**EXERCISE REQUIREMENTS**
Write out each record a second time, exactly.

**DATA LISTING**
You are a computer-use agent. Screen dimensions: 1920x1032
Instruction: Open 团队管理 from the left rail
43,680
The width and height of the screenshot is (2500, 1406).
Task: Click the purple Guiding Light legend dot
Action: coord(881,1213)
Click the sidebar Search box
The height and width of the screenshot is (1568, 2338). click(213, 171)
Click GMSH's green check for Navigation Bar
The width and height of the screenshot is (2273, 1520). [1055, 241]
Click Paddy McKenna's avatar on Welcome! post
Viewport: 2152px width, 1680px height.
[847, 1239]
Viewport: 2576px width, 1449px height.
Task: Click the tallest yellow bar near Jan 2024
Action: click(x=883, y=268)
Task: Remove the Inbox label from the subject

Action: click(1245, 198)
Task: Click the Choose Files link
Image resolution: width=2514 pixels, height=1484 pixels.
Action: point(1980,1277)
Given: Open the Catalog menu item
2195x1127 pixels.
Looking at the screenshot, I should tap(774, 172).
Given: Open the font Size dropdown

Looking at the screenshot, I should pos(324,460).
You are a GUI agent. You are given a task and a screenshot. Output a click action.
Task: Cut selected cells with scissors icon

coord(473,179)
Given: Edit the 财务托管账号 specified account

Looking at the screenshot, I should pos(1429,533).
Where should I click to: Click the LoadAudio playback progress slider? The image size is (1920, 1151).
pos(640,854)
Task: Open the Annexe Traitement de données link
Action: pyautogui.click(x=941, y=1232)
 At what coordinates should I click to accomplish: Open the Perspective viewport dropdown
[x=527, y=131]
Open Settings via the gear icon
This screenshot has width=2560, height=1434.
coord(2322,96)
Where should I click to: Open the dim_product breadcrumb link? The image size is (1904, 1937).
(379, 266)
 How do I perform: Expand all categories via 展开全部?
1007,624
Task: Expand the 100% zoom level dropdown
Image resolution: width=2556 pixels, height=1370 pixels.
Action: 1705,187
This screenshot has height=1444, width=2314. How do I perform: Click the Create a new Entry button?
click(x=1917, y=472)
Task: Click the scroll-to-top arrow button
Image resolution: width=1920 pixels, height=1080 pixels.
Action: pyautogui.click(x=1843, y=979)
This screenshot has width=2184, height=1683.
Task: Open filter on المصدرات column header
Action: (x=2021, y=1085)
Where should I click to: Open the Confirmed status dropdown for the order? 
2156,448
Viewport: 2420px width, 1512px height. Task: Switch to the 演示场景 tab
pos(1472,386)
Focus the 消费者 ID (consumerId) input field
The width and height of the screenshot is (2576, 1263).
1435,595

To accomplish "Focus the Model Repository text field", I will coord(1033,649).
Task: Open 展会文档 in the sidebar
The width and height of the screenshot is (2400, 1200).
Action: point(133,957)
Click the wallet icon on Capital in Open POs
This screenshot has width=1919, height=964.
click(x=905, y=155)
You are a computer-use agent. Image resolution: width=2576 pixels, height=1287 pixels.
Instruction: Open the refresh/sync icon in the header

**RESPONSE**
You are a computer-use agent. Screen dimensions: 1920x1032
Instruction: Open 团队管理 from the left rail
43,680
The width and height of the screenshot is (2500, 1406).
Task: Click the purple Guiding Light legend dot
Action: coord(881,1213)
Click the sidebar Search box
The height and width of the screenshot is (1568, 2338). click(213, 171)
Click GMSH's green check for Navigation Bar
The width and height of the screenshot is (2273, 1520). [1055, 241]
Click Paddy McKenna's avatar on Welcome! post
Viewport: 2152px width, 1680px height.
[847, 1239]
Viewport: 2576px width, 1449px height.
Task: Click the tallest yellow bar near Jan 2024
Action: click(x=883, y=268)
Task: Remove the Inbox label from the subject

Action: click(1245, 198)
Task: Click the Choose Files link
Image resolution: width=2514 pixels, height=1484 pixels.
Action: point(1980,1277)
Given: Open the Catalog menu item
2195x1127 pixels.
Looking at the screenshot, I should tap(774, 172).
Given: Open the font Size dropdown

Looking at the screenshot, I should pos(324,460).
You are a GUI agent. You are given a task and a screenshot. Output a click action.
Task: Cut selected cells with scissors icon

coord(473,179)
Given: Edit the 财务托管账号 specified account

Looking at the screenshot, I should pos(1429,533).
Where should I click to: Click the LoadAudio playback progress slider? The image size is (1920, 1151).
pos(640,854)
Task: Open the Annexe Traitement de données link
Action: pyautogui.click(x=941, y=1232)
 At what coordinates should I click to accomplish: Open the Perspective viewport dropdown
[x=527, y=131]
Open Settings via the gear icon
This screenshot has width=2560, height=1434.
coord(2322,96)
Where should I click to: Open the dim_product breadcrumb link? The image size is (1904, 1937).
(379, 266)
 How do I perform: Expand all categories via 展开全部?
1007,624
Task: Expand the 100% zoom level dropdown
Image resolution: width=2556 pixels, height=1370 pixels.
Action: 1705,187
This screenshot has height=1444, width=2314. How do I perform: Click the Create a new Entry button?
click(x=1917, y=472)
Task: Click the scroll-to-top arrow button
Image resolution: width=1920 pixels, height=1080 pixels.
Action: pyautogui.click(x=1843, y=979)
This screenshot has width=2184, height=1683.
Task: Open filter on المصدرات column header
Action: (x=2021, y=1085)
Where should I click to: Open the Confirmed status dropdown for the order? 
2156,448
Viewport: 2420px width, 1512px height. Task: Switch to the 演示场景 tab
pos(1472,386)
Focus the 消费者 ID (consumerId) input field
The width and height of the screenshot is (2576, 1263).
1435,595

To accomplish "Focus the Model Repository text field", I will coord(1033,649).
Task: Open 展会文档 in the sidebar
The width and height of the screenshot is (2400, 1200).
Action: point(133,957)
Click the wallet icon on Capital in Open POs
This screenshot has width=1919, height=964.
click(x=905, y=155)
You are a computer-use agent. Image resolution: width=2576 pixels, height=1287 pixels.
Instruction: Open the refresh/sync icon in the header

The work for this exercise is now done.